-- Directions for this task --
Output every row below as a numbered list, omitting blank lines.
— begin Material supplied —
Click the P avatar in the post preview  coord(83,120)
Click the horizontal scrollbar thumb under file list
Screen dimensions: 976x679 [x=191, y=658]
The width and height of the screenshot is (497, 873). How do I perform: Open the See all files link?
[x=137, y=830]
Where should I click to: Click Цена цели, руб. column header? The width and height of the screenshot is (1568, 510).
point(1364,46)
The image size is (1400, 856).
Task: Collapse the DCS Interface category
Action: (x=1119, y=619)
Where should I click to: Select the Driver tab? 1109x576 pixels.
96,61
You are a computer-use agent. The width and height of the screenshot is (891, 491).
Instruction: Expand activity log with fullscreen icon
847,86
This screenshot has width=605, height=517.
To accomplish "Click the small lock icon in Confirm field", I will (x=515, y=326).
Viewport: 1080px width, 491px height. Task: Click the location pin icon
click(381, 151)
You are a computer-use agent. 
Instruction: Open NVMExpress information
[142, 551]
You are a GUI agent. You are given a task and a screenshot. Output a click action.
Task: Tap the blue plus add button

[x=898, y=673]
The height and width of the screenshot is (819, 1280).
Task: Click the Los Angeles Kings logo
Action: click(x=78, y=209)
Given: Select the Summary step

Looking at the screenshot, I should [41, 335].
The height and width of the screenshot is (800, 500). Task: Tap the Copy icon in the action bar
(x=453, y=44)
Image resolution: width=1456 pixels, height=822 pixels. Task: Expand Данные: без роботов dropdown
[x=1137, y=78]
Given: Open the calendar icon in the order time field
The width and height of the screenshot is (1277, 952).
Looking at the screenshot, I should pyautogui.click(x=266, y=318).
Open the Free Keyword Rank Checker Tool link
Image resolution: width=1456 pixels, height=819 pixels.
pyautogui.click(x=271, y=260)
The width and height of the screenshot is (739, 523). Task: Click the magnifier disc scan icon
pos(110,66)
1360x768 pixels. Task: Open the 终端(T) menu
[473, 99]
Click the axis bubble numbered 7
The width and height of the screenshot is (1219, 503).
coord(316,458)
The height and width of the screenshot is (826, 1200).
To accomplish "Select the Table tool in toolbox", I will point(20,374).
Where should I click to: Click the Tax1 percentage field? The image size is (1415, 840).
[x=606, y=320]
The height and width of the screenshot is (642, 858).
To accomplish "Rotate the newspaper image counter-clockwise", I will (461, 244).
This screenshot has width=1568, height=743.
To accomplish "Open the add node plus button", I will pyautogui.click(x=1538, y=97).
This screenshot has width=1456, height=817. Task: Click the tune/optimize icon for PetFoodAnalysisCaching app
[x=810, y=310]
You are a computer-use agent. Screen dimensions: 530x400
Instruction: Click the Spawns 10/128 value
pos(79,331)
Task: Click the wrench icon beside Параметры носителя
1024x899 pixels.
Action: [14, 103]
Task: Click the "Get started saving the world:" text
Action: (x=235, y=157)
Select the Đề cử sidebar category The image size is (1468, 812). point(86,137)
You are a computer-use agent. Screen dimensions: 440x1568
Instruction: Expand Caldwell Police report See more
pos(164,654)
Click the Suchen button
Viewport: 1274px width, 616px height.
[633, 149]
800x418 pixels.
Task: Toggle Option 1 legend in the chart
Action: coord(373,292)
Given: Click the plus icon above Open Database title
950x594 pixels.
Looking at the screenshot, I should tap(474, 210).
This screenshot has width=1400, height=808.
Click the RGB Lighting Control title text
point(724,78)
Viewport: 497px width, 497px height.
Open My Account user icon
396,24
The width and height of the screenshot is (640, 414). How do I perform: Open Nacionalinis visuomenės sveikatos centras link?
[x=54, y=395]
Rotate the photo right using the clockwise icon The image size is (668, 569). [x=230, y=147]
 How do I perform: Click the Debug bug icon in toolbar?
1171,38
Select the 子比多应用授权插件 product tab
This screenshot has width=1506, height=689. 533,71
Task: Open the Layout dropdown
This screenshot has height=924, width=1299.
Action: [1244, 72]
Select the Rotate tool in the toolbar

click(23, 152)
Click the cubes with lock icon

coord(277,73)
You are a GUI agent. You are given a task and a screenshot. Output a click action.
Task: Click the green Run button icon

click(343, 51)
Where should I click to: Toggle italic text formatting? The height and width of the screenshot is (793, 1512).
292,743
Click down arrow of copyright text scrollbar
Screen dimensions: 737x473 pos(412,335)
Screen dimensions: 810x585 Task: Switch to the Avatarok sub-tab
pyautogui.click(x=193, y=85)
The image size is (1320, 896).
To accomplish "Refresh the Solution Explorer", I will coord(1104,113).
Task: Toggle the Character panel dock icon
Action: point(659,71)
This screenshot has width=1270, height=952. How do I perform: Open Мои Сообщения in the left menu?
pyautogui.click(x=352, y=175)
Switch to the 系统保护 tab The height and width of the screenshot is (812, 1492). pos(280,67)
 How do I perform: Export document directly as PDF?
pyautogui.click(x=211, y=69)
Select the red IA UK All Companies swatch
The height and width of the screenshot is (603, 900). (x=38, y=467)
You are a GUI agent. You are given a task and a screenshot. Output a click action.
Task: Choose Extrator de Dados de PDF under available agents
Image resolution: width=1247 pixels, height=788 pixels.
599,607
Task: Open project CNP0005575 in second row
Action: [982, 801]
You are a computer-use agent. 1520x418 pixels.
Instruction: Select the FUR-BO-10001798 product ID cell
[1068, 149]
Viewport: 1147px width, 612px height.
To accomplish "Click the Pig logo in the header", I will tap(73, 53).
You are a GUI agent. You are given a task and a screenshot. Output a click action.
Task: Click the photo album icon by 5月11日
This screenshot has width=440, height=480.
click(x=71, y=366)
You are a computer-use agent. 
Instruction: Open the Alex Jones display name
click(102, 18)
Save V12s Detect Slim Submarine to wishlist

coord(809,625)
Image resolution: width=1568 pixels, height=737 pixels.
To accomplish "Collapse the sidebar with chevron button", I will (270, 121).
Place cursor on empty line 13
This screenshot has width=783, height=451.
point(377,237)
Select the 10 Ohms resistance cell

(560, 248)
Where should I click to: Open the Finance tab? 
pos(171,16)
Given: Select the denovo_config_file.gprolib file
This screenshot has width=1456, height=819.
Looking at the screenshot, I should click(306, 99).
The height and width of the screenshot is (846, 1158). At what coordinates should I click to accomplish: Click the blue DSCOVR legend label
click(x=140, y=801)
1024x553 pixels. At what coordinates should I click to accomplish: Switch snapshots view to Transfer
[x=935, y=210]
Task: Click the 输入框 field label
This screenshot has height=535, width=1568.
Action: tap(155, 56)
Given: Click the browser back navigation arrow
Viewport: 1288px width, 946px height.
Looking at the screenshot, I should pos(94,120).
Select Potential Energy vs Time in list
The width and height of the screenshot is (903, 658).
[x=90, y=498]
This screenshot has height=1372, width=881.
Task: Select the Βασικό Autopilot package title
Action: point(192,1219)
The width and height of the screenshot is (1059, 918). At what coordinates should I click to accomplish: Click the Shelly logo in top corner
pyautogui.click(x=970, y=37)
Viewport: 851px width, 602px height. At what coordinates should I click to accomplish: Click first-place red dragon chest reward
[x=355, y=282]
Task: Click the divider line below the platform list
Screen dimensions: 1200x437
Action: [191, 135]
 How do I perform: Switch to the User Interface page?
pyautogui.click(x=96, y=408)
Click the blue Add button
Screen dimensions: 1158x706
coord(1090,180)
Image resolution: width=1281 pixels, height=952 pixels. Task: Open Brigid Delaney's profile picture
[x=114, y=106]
— end Material supplied —
-- Output of the exercise --
1. Click the P avatar in the post preview  coord(83,120)
2. Click the horizontal scrollbar thumb under file list
3. Screen dimensions: 976x679 [x=191, y=658]
4. The width and height of the screenshot is (497, 873). How do I perform: Open the See all files link?
5. [x=137, y=830]
6. Where should I click to: Click Цена цели, руб. column header? The width and height of the screenshot is (1568, 510).
7. point(1364,46)
8. The image size is (1400, 856).
9. Task: Collapse the DCS Interface category
10. Action: (x=1119, y=619)
11. Where should I click to: Select the Driver tab? 1109x576 pixels.
12. 96,61
13. You are a computer-use agent. The width and height of the screenshot is (891, 491).
14. Instruction: Expand activity log with fullscreen icon
15. 847,86
16. This screenshot has width=605, height=517.
17. To accomplish "Click the small lock icon in Confirm field", I will (x=515, y=326).
18. Viewport: 1080px width, 491px height. Task: Click the location pin icon
19. click(381, 151)
20. You are a computer-use agent. 
21. Instruction: Open NVMExpress information
22. [142, 551]
23. You are a GUI agent. You are given a task and a screenshot. Output a click action.
24. Task: Tap the blue plus add button
25. [x=898, y=673]
26. The height and width of the screenshot is (819, 1280).
27. Task: Click the Los Angeles Kings logo
28. Action: click(x=78, y=209)
29. Given: Select the Summary step
30. Looking at the screenshot, I should [41, 335].
31. The height and width of the screenshot is (800, 500). Task: Tap the Copy icon in the action bar
32. (x=453, y=44)
33. Image resolution: width=1456 pixels, height=822 pixels. Task: Expand Данные: без роботов dropdown
34. [x=1137, y=78]
35. Given: Open the calendar icon in the order time field
36. The width and height of the screenshot is (1277, 952).
37. Looking at the screenshot, I should pyautogui.click(x=266, y=318).
38. Open the Free Keyword Rank Checker Tool link
39. Image resolution: width=1456 pixels, height=819 pixels.
40. pyautogui.click(x=271, y=260)
41. The width and height of the screenshot is (739, 523). Task: Click the magnifier disc scan icon
42. pos(110,66)
43. 1360x768 pixels. Task: Open the 终端(T) menu
44. [473, 99]
45. Click the axis bubble numbered 7
46. The width and height of the screenshot is (1219, 503).
47. coord(316,458)
48. The height and width of the screenshot is (826, 1200).
49. To accomplish "Select the Table tool in toolbox", I will point(20,374).
50. Where should I click to: Click the Tax1 percentage field? The image size is (1415, 840).
51. [x=606, y=320]
52. The height and width of the screenshot is (642, 858).
53. To accomplish "Rotate the newspaper image counter-clockwise", I will (461, 244).
54. This screenshot has width=1568, height=743.
55. To accomplish "Open the add node plus button", I will pyautogui.click(x=1538, y=97).
56. This screenshot has width=1456, height=817. Task: Click the tune/optimize icon for PetFoodAnalysisCaching app
57. [x=810, y=310]
58. You are a computer-use agent. Screen dimensions: 530x400
59. Instruction: Click the Spawns 10/128 value
60. pos(79,331)
61. Task: Click the wrench icon beside Параметры носителя
62. 1024x899 pixels.
63. Action: [14, 103]
64. Task: Click the "Get started saving the world:" text
65. Action: (x=235, y=157)
66. Select the Đề cử sidebar category The image size is (1468, 812). point(86,137)
67. You are a computer-use agent. Screen dimensions: 440x1568
68. Instruction: Expand Caldwell Police report See more
69. pos(164,654)
70. Click the Suchen button
71. Viewport: 1274px width, 616px height.
72. [633, 149]
73. 800x418 pixels.
74. Task: Toggle Option 1 legend in the chart
75. Action: coord(373,292)
76. Given: Click the plus icon above Open Database title
77. 950x594 pixels.
78. Looking at the screenshot, I should tap(474, 210).
79. This screenshot has width=1400, height=808.
80. Click the RGB Lighting Control title text
81. point(724,78)
82. Viewport: 497px width, 497px height.
83. Open My Account user icon
84. 396,24
85. The width and height of the screenshot is (640, 414). How do I perform: Open Nacionalinis visuomenės sveikatos centras link?
86. [x=54, y=395]
87. Rotate the photo right using the clockwise icon The image size is (668, 569). [x=230, y=147]
88.  How do I perform: Click the Debug bug icon in toolbar?
89. 1171,38
90. Select the 子比多应用授权插件 product tab
91. This screenshot has width=1506, height=689. 533,71
92. Task: Open the Layout dropdown
93. This screenshot has height=924, width=1299.
94. Action: [1244, 72]
95. Select the Rotate tool in the toolbar
96. click(23, 152)
97. Click the cubes with lock icon
98. coord(277,73)
99. You are a GUI agent. You are given a task and a screenshot. Output a click action.
100. Task: Click the green Run button icon
101. click(343, 51)
102. Where should I click to: Toggle italic text formatting? The height and width of the screenshot is (793, 1512).
103. 292,743
104. Click down arrow of copyright text scrollbar
105. Screen dimensions: 737x473 pos(412,335)
106. Screen dimensions: 810x585 Task: Switch to the Avatarok sub-tab
107. pyautogui.click(x=193, y=85)
108. The image size is (1320, 896).
109. To accomplish "Refresh the Solution Explorer", I will coord(1104,113).
110. Task: Toggle the Character panel dock icon
111. Action: point(659,71)
112. This screenshot has width=1270, height=952. How do I perform: Open Мои Сообщения in the left menu?
113. pyautogui.click(x=352, y=175)
114. Switch to the 系统保护 tab The height and width of the screenshot is (812, 1492). pos(280,67)
115.  How do I perform: Export document directly as PDF?
116. pyautogui.click(x=211, y=69)
117. Select the red IA UK All Companies swatch
118. The height and width of the screenshot is (603, 900). (x=38, y=467)
119. You are a GUI agent. You are given a task and a screenshot. Output a click action.
120. Task: Choose Extrator de Dados de PDF under available agents
121. Image resolution: width=1247 pixels, height=788 pixels.
122. 599,607
123. Task: Open project CNP0005575 in second row
124. Action: [982, 801]
125. You are a computer-use agent. 1520x418 pixels.
126. Instruction: Select the FUR-BO-10001798 product ID cell
127. [1068, 149]
128. Viewport: 1147px width, 612px height.
129. To accomplish "Click the Pig logo in the header", I will tap(73, 53).
130. You are a GUI agent. You are given a task and a screenshot. Output a click action.
131. Task: Click the photo album icon by 5月11日
132. This screenshot has width=440, height=480.
133. click(x=71, y=366)
134. You are a computer-use agent. 
135. Instruction: Open the Alex Jones display name
136. click(102, 18)
137. Save V12s Detect Slim Submarine to wishlist
138. coord(809,625)
139. Image resolution: width=1568 pixels, height=737 pixels.
140. To accomplish "Collapse the sidebar with chevron button", I will (270, 121).
141. Place cursor on empty line 13
142. This screenshot has width=783, height=451.
143. point(377,237)
144. Select the 10 Ohms resistance cell
145. (560, 248)
146. Where should I click to: Open the Finance tab? 
147. pos(171,16)
148. Given: Select the denovo_config_file.gprolib file
149. This screenshot has width=1456, height=819.
150. Looking at the screenshot, I should click(306, 99).
151. The height and width of the screenshot is (846, 1158). At what coordinates should I click to accomplish: Click the blue DSCOVR legend label
152. click(x=140, y=801)
153. 1024x553 pixels. At what coordinates should I click to accomplish: Switch snapshots view to Transfer
154. [x=935, y=210]
155. Task: Click the 输入框 field label
156. This screenshot has height=535, width=1568.
157. Action: tap(155, 56)
158. Given: Click the browser back navigation arrow
159. Viewport: 1288px width, 946px height.
160. Looking at the screenshot, I should pos(94,120).
161. Select Potential Energy vs Time in list
162. The width and height of the screenshot is (903, 658).
163. [x=90, y=498]
164. This screenshot has height=1372, width=881.
165. Task: Select the Βασικό Autopilot package title
166. Action: point(192,1219)
167. The width and height of the screenshot is (1059, 918). At what coordinates should I click to accomplish: Click the Shelly logo in top corner
168. pyautogui.click(x=970, y=37)
169. Viewport: 851px width, 602px height. At what coordinates should I click to accomplish: Click first-place red dragon chest reward
170. [x=355, y=282]
171. Task: Click the divider line below the platform list
172. Screen dimensions: 1200x437
173. Action: [191, 135]
174.  How do I perform: Switch to the User Interface page?
175. pyautogui.click(x=96, y=408)
176. Click the blue Add button
177. Screen dimensions: 1158x706
178. coord(1090,180)
179. Image resolution: width=1281 pixels, height=952 pixels. Task: Open Brigid Delaney's profile picture
180. [x=114, y=106]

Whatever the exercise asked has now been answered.